The City of Winfield drinking water department produces on average 2 MGD of water and has capacity of 6 MGD. The city has about 4,350 residential 715 commercial customers for its water.
The Winfield Water Treatment facility was operational in 1969, coinciding with the completion of the Winfield City Lake. Currently, all water treated by the City of Winfield is supplied by the city lake.
The city maintains around 130 miles of water distribution lines and 7.7 miles of raw water line from the lake to the water plant.
A 2005 water plant upgrade project included the construction of an ozone water treatment facility. Ozonation of water improves both the aesthetics of water in terms of taste, smell and appearance as well as improtant health criteria such a enhanced disinfection and the reduction of disinfection byproducts.
Winfield is a little unusual in that most ozone systems were supplied to much larger water treatment facilities.
During the 64th Annual U.P. Water Treatment System Operator’s Training, which is associated with the American Water Works Association. Manistique competed against 11 other communities in a drinking water taste off. Manistique’s water supply is drawn from the Indian River – something which sets Manistique apart form many of the other communities in the taste competition. It’s very hard for a surface water treatment plant to compete against groundwater systems. Manistique is the first surface water plant to win the competition in the U.P.

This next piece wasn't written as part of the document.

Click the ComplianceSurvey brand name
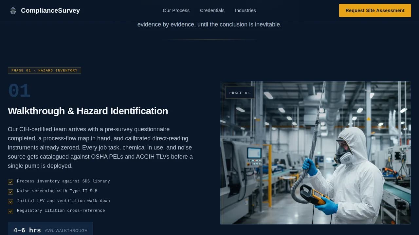This screenshot has width=419, height=235. point(50,10)
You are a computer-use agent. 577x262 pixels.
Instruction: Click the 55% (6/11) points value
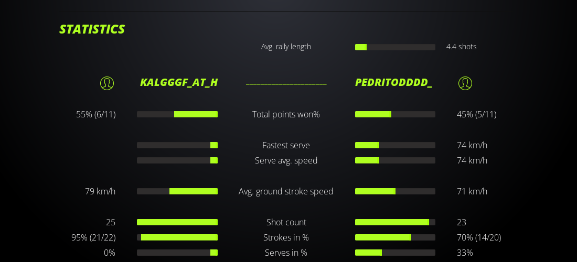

Last year the city upgraded it’s water treatment plant to use ozone and granular activated carbon filtration in order to meet new drinking water quality rules making it the first in the U.P. One of the primary uses for ozone water treatment is taste and odor improvement. What makes ozone especially attractive for this application is that it can simultaneously improve water taste while also imrpoving disinfection and removing other water impurities. This is the case in Manistique.
New Jersey American Water has built a new water treatment plant in Short Hills, NJ to meet the standards of the Safe Drinking Water Act including the control of disinfection by-products. The new plant was built alongside two older plants, one that was built in 1929 and the second built in 1958. The 1958 plant remained online during construction.
The new facility cost $78 million to build, which was funded by a grant from the New Jersey Environmental Infrastructure Trust, and created 200 jobs. It can produce 14 million gallons of water a day that meets or exceeds state and federal standards.
The new plant has ozone water treatment and allows New Jersey American Water to comply with the by-products disinfection rule and improves taste and odor for the facility’s customers. Raw water is pumped from the reservoir and ozone gas is added to the raw water as needed. A coagulant is added to the water to remove natural organic matter suspended in the water. After that, the water is mixed is rapid mixed with paddle mixers to form floc and then goes on to the Dissolved Air Flotation basins. Tiny bubbles float the floc to the surface and form a sludge blanket which is removed by using a mechanical scrapper. Once it leaves the DAF basin it enters filters which remove any remaining suspended solids from the water. A disinfectant and corrosion inhibitor are then added before the water leaves the plant to the distribution system.
Boulder’s wastewater treatment plant started up a new $3 million UV disinfection system purify the city’s wastewater. Flows are 12.5 million gallons per day of wastewater. Costs are comparable to the previously used chlorine gas/sulfur dioxide chemicals previously employed, however the safety and environmental aspects of UV are dramtically better than the chemicals.
The UV does not create disinfection byproducts that may be harmful to aquatic life, reduces the carbon footprint of the plant by elimianting the need to transport the chemicals and improves the safety and security of the facility related to the storage and handling of the chlorine and sulfur dioxide. A failure of one of he 2,000 pound storage cylinders could result in an extensive evacuation of people for a couple of miles around the plant. In total, the plant stored upwards of six tons of the toxic chemicals on site at any given time. Hazard response teams were on call in case of any kind of accident.
UV wastewater disinfection has become an important technology. Most new facilities constructed have dopted UV. Different kinds of UV systems exist. Boulder uses a low-pressure, high-output UV system.
Other technologies such as advanced oxidation or combining UV with ozone water treatment or hydrogen peroxide can potentially remove trace organics or small carbon products. Boulder has not considered those technologies yet, but is leaving its options open. UV, ozone and other related technologies are changing the way water and wastewater are treated. These technologies reduce the formation of dangerous byproducts, improve safety and security at the facilities and provide better treatment.